## Work order
Leave out all pictures. Extract exactly the lines from the one containing "You are a computer-use" through the end of the data.

(Stored data entries)
○ ○ ○ ○
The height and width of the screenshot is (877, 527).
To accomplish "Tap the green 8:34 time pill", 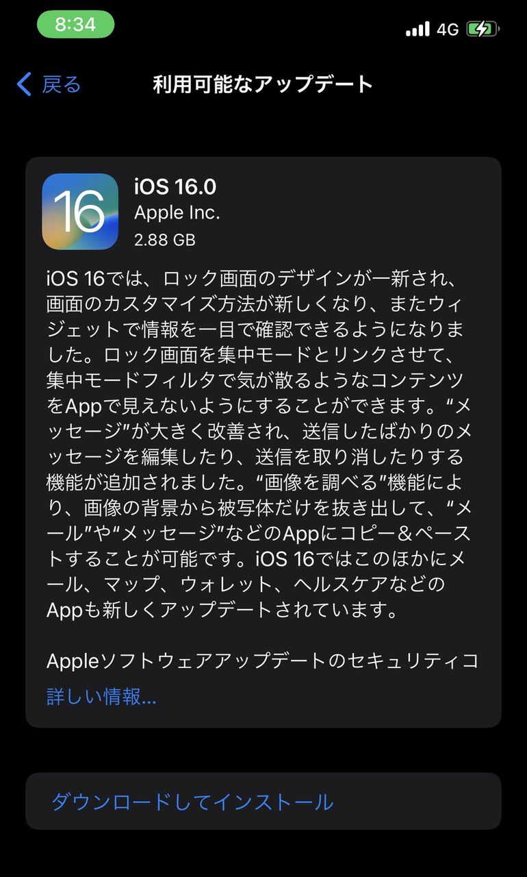I will point(75,25).
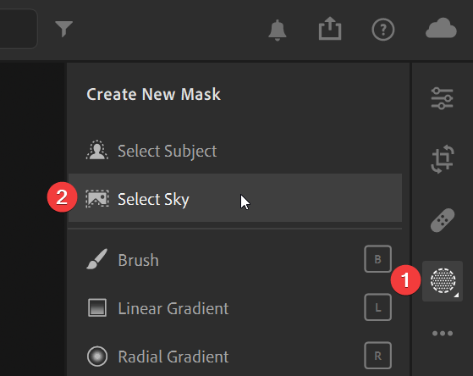Activate the Masking tool icon
Screen dimensions: 473x376
point(443,281)
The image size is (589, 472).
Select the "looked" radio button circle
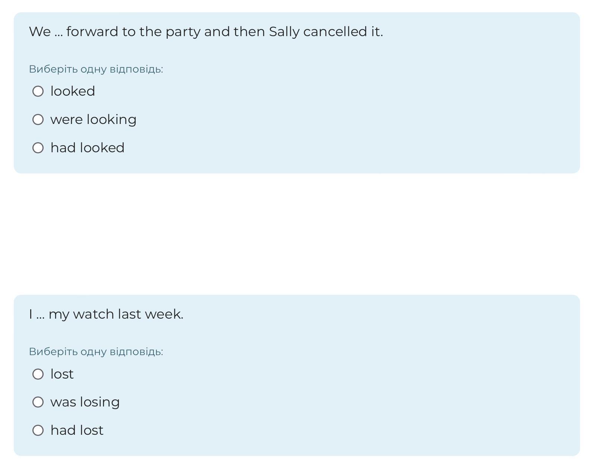click(38, 91)
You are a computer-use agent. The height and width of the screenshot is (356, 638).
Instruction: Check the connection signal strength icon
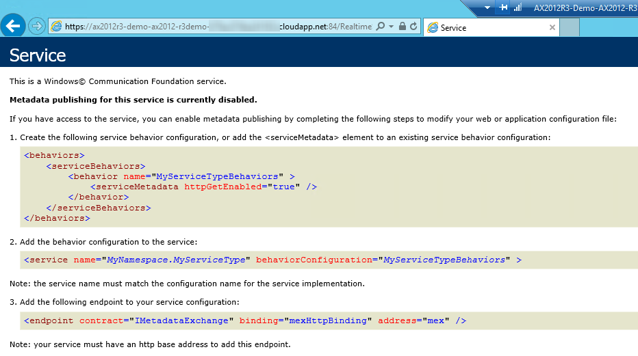click(x=518, y=8)

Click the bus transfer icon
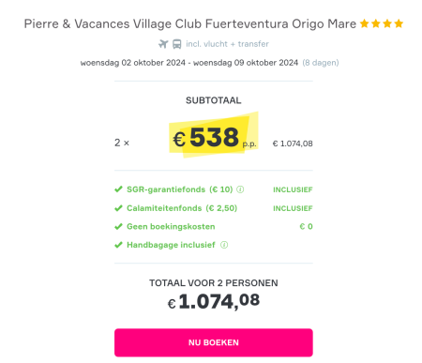click(177, 44)
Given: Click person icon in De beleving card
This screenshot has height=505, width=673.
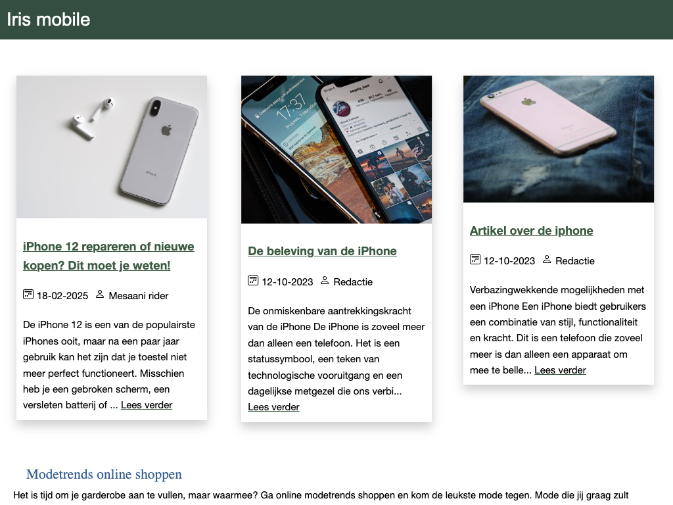Looking at the screenshot, I should tap(325, 281).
○ ○ ○ ○
## Problem solution
You are a computer-use agent. The height and width of the screenshot is (356, 638).
Instruction: Check the connection signal strength icon
click(x=518, y=8)

Click the bus transfer icon
click(177, 44)
Given: Click person icon in De beleving card
This screenshot has height=505, width=673.
Looking at the screenshot, I should tap(325, 281).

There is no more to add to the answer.